> _WHAT YOU WILL DO_
Recast everything in the material from the line containing "Given: Select the" down to the line containing "Looking at the screenshot, I should 176,588." as a two-column CSV headed instruction and response, with one row pairing each instruction with its response. Put each value in a single quoted field, with line breaks turned into spaces.
....................
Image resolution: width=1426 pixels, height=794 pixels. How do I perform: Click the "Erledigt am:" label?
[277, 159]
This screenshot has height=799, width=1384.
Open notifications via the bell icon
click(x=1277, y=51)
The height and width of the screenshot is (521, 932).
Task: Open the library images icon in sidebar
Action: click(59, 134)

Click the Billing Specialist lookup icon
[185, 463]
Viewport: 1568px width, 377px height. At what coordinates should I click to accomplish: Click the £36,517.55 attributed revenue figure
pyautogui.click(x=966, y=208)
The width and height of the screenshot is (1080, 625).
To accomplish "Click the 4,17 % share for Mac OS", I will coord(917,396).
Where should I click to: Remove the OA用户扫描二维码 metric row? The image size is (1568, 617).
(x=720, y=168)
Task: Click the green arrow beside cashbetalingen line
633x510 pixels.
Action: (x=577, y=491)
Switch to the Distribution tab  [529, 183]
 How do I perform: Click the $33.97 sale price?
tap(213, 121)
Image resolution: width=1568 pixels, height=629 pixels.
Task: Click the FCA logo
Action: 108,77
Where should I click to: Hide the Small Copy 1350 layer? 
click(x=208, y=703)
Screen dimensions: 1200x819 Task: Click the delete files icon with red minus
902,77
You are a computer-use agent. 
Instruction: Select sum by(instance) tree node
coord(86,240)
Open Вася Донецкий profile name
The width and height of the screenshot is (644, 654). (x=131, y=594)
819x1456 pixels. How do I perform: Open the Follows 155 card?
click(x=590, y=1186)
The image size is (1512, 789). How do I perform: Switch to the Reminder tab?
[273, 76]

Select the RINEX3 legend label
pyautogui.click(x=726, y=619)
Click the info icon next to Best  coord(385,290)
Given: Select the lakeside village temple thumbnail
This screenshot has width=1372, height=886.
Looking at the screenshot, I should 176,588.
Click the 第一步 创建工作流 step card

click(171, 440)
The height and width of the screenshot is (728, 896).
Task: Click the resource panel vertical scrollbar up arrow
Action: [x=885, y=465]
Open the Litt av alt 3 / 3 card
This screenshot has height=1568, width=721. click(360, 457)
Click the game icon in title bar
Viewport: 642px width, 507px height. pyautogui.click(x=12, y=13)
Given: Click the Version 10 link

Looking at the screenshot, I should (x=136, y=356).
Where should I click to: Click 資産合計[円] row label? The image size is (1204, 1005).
....................
> _RESULT OF THE TASK_
instruction,response
"Given: Select the lakeside village temple thumbnail This screenshot has width=1372, height=886.","Looking at the screenshot, I should 176,588."